By Dan Horn
and Gregory Korte
The Cincinnati Enquirer
Cincinnati officials won a rare legal victory Wednesday when an appeals court ruled that the city could continue to ban private holiday displays on Fountain Square, at least for this holiday season.
The decision by the U.S. Sixth Circuit Court of Appeals came a few hours after U.S. District Judge Susan Dlott declared the city's ban unconstitutional.
The appeals court did not reverse Judge Dlott's decision, but it did stop enforcement of her order until the case can be considered on appeal.
The Sixth Circuit's decision means individuals and private groups that had hoped to install displays on the square this year will most likely be barred from doing so.
"Fountain Square is closed to the public," said Marc Mezibov, a lawyer for a Jewish organization that had planned to erect a 10-foot-high menorah on the square. "Cincinnati has been put into a deep freeze as far as free expression is concerned."
Mr. Mezibov, who represents Chabad of Southern Ohio, said it would likely be months or longer before the Sixth Circuit hears arguments in the case and makes a decision.
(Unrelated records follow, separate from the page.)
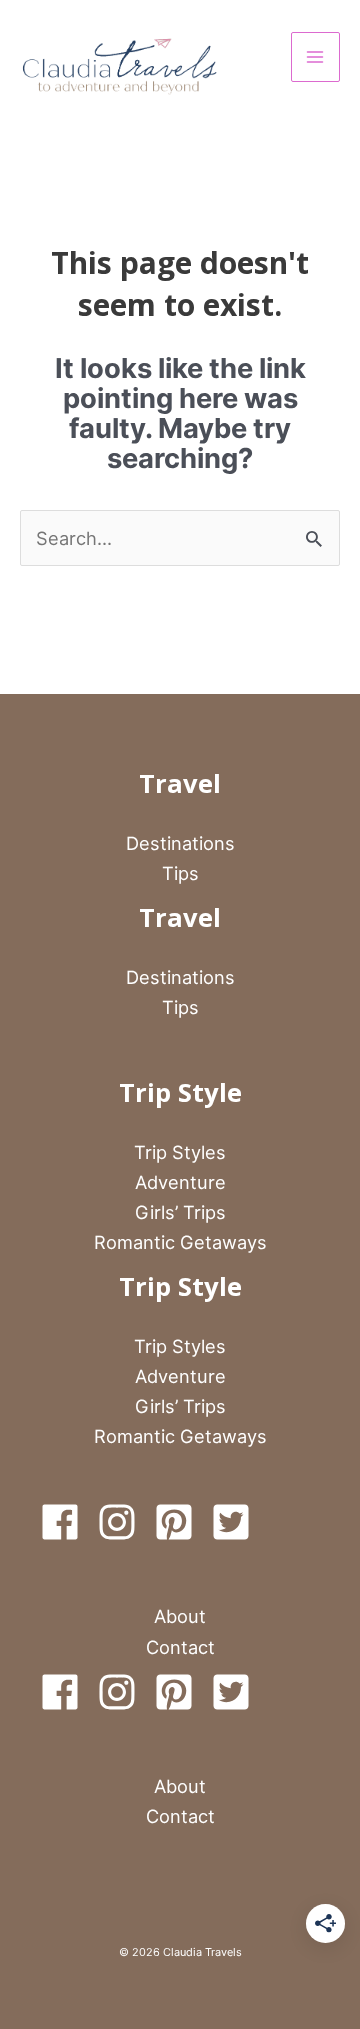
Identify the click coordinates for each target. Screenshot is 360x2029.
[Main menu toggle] (315, 56)
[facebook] (66, 1522)
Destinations (180, 843)
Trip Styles (180, 1152)
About (180, 1616)
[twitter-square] (237, 1522)
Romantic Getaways (180, 1242)
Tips (180, 873)
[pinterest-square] (180, 1522)
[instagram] (123, 1522)
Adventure (180, 1182)
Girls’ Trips (180, 1212)
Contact (180, 1647)
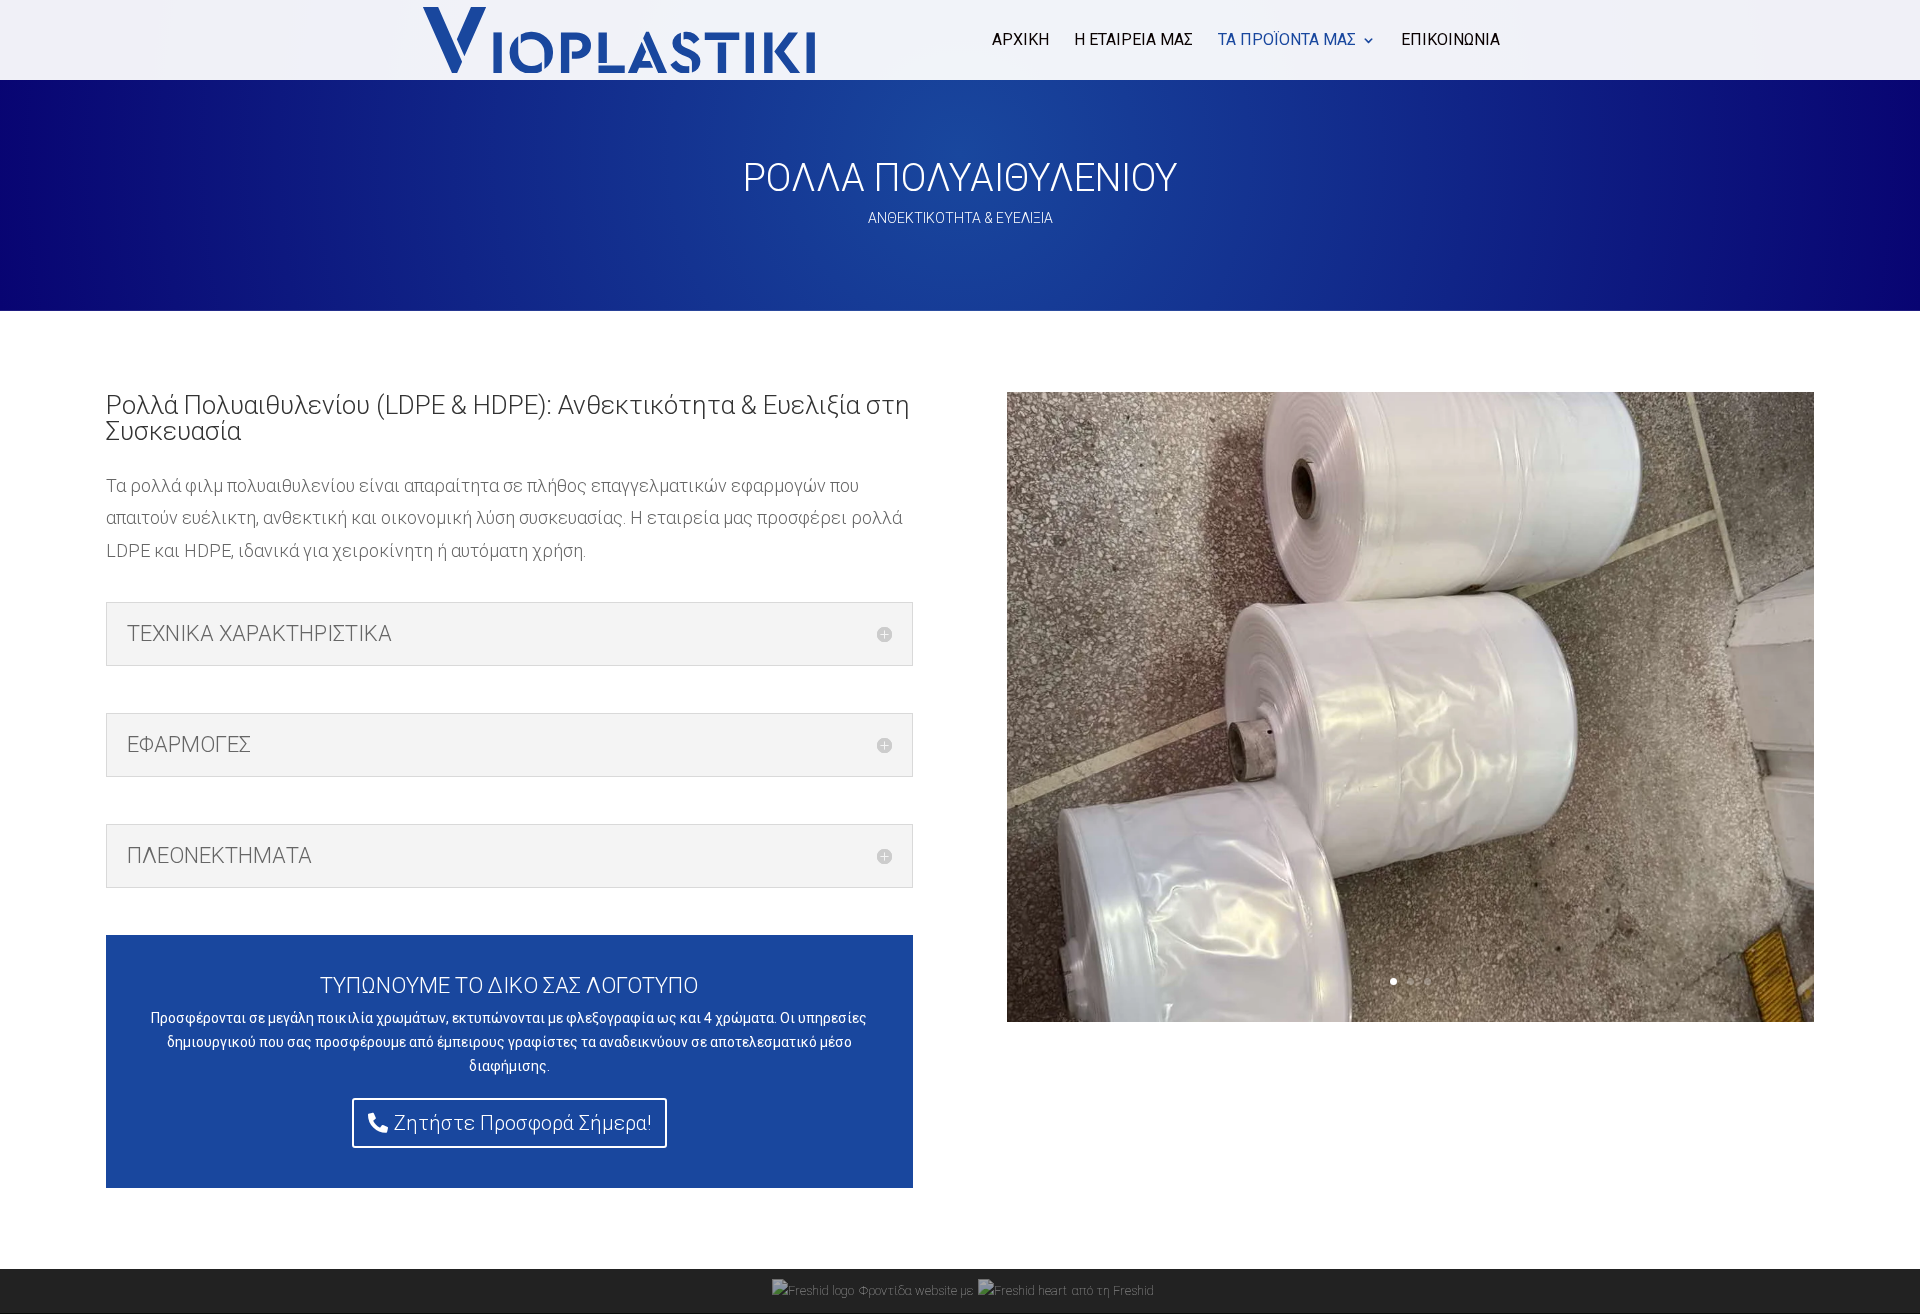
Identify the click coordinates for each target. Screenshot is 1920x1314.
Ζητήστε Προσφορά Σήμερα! (522, 1123)
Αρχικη (1020, 41)
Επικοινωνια (1450, 41)
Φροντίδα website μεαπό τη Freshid (1006, 1290)
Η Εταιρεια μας (1133, 41)
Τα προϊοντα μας (1287, 41)
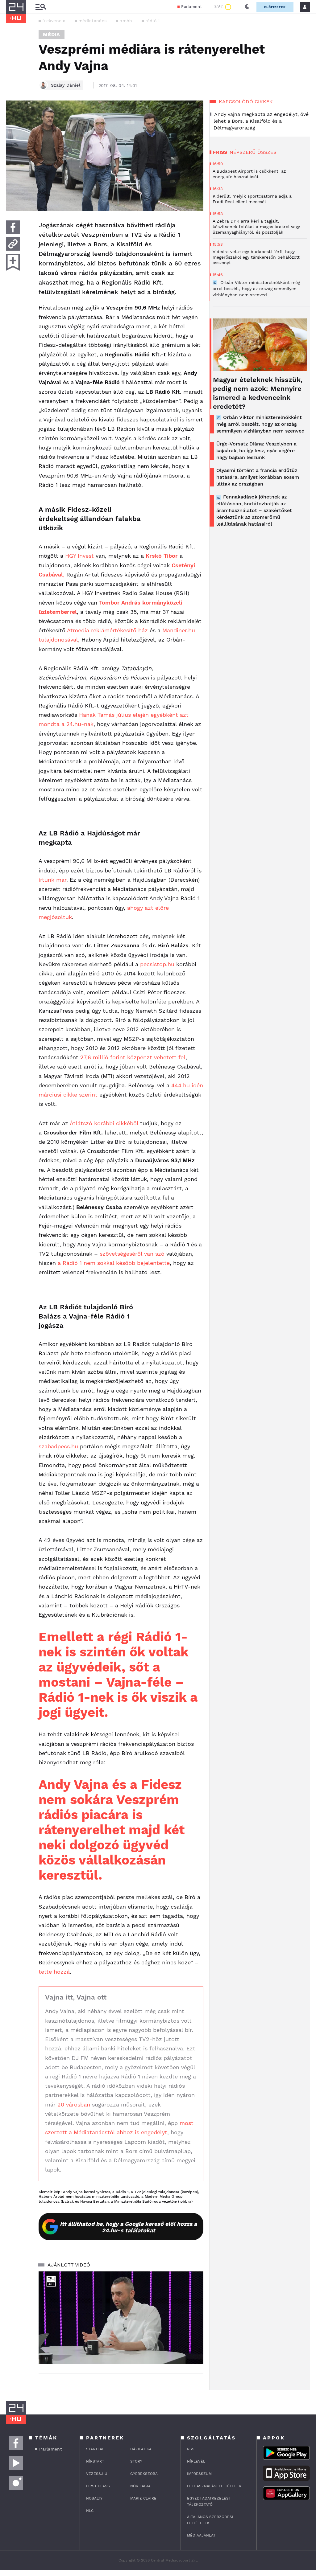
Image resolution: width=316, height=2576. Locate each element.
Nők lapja (140, 2486)
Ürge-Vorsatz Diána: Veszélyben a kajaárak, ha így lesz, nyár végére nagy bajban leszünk (256, 450)
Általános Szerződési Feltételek (210, 2520)
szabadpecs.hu (58, 1446)
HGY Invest (79, 555)
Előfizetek (275, 7)
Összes (266, 152)
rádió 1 (152, 20)
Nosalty (94, 2498)
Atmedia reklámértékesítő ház (107, 630)
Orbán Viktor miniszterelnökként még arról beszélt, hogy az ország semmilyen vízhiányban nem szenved (260, 424)
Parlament (191, 6)
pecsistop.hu (157, 964)
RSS (190, 2449)
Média (51, 34)
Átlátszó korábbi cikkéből (104, 1123)
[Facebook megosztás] (13, 227)
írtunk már (52, 879)
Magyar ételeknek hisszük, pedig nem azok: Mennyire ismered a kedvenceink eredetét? (257, 393)
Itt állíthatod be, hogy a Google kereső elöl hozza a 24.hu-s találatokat (128, 2227)
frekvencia (53, 20)
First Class (98, 2486)
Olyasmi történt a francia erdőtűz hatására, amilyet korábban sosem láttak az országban (257, 477)
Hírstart (95, 2461)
City officials had vowed earlier in the day to fight Judge Dlott's decision. "I get frustrated when federal judges run the city," Mayor Charlie Luken complained.
Mr. Luken and city attorneys have argued that the ban on private displays is a reasonable, legal way to control clutter on the square during the busiest time of year.
In her 20-page decision, however, the judge declared the law an "offensive" violation of the rights of citizens to freely express themselves.
She said the ban transforms the most public place in Cincinnati into a zone controlled exclusively by the government.
"The city has attempted to monopolize the most important forum in Cincinnati during the time of year when it is most visited," Judge Dlott said in her 20-page decision. "The regulation ... is a most outrageous intrusion on the rights guaranteed by the First Amendment."
The decision appeared to clear the way for Chabad, a Jewish charitable organization, to erect a 10-foot-high menorah on the square.
The appeals court decision came as a surprise because the city has lost every legal battle over holiday displays on the square since the early 1990s, when a federal court ruled that the Ku Klux Klan had a right to erect a cross on the square.
Mayor Luken and other city officials have said they have a right to regulate the use of the square, especially when groups install "physical unattended structures" that could interfere with the city's own holiday display.
"It is distressing to me that the city's legitimate, good-faith attempts to ensure ways citizens can enjoy their public spaces are constantly interfered with by the courts," Mr. Luken said early Wednesday.
In her ruling, however, Judge Dlott said the city made a mistake when it abandoned an earlier policy of issuing permits on a first-come, first-served basis to private groups that want to use the square.
The appeals court decision to stay Judge Dlott's order does not necessarily mean the court will ultimately reverse her decision.
But for practical purposes, Mr. Mezibov said, the decision makes it impossible for anyone but the city to put a display on Fountain Square this holiday season.